Prowler sprints – These are either a heavy or lightly weighted sled with a grinding or velocity specific approach to help engage all the lower body musculature and core force transfer from floor to sled. Perfect for all athletes who want to be seriously fast!
Sled drags –These are another weighted sled exercise where the athlete pulls the sled either forward or reverse for distance or time. Moving a heavy load really fast helps increase overall force production, which translates well to speed transfer.
Barbell Complexes – Although these exercises take time to learn (ie. snatch, power clean, push press, squat, deadlift, pulls), once they have a small amount of coaching under their belt they can attribute to a great conditioning effect since they involve performing several compound movements in sequence. Various sequences lead to an enhanced overall conditioning effect targeting a wide variety of muscle groups and force patterns, not to mention enhanced fat burning.

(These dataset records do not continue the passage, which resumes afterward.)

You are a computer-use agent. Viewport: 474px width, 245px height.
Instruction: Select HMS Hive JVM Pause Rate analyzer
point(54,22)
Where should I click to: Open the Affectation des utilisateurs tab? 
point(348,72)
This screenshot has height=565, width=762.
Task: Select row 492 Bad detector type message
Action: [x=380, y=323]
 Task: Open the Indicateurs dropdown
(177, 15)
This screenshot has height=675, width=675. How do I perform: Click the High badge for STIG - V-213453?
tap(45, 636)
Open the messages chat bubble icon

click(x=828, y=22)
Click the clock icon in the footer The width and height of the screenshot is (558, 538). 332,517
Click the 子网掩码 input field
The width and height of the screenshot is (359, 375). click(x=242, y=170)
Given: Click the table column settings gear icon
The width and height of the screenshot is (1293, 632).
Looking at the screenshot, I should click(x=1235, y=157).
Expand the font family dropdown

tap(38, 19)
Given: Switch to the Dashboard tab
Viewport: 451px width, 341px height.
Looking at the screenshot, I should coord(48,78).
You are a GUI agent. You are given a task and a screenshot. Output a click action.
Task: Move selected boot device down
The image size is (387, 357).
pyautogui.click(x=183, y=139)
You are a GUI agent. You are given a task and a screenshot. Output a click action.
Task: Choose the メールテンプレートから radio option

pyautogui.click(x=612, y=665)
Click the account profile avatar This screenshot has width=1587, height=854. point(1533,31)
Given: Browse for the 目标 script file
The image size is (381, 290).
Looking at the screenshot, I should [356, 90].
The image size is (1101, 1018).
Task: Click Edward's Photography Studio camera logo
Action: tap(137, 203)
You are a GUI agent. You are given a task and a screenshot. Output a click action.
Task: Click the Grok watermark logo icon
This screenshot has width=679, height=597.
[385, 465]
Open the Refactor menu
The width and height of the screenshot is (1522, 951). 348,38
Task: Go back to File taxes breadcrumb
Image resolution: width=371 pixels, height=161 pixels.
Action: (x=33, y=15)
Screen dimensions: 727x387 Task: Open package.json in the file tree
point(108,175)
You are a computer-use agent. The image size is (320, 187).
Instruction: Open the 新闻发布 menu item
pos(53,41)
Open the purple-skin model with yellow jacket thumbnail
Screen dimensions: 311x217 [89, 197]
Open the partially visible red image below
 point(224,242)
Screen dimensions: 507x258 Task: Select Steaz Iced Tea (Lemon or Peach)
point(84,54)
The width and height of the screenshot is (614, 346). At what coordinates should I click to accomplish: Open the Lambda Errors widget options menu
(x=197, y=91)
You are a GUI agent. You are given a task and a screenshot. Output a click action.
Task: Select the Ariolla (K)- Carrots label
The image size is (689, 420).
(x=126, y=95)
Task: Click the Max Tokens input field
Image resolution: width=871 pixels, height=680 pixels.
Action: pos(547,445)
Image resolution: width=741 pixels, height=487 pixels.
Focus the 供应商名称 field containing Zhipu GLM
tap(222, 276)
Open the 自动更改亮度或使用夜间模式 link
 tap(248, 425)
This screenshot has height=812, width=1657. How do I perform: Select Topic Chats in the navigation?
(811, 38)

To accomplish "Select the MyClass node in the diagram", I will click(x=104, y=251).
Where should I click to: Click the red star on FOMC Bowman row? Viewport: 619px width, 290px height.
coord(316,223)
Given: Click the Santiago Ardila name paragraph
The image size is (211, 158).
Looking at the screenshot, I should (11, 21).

Kettlebell Swings + Combinations –The kettlebell is our tool of choice for many conditioning drills since it incorporates a lot of overall core, hip and upper body musculature simultaneously. You can pair a kettlebell with just about any type of regular training program for enhanced conditioning and fat burning effects.
Sprints –The simplest and easiest conditioning exercise out there is simply sprinting with various forms of timing parameters. Depending on the energy system to be targeted sprints can be tailored towards any type of athlete desired to build that particular energy system. Take football players who need short bursts of controlled violence with about 5-10 seconds of work followed by a short rest. Try a 10-15 meter shuttle sprint, guaranteed to turn your hard core athletes into slithering piles of sweat in less than four minutes.
Sandbags, Battling Ropes and Heavy Carries – One of the long lost influences in conditioning is several simple tools that can really make the difference in an athletes training program. While battling ropes may be a new addition into many training arsenals, the sand bag has been utilized for years in the military as an essential piece of training equipment and pretty much anything that can be carried, pulled, shouldered or hugged and carried for a certain distance. Following on the footsteps of several great coaches, heavy carries and sandbag exercises are sure to help improve the overall mental toughness, core stability and improve on just about everything.
As you can see there’s ten million different ways to get in better condition, but these conditioning exercises are some of the best methods for providing overall balance to help you build a fast, well conditioning athlete that can outlast, out-perform and overall just kick the crap out of anything that comes there way. Remember, it’s not just the strongest or the fastest athlete that wins games, it’s the one who can keep playing at a high level for the whole game.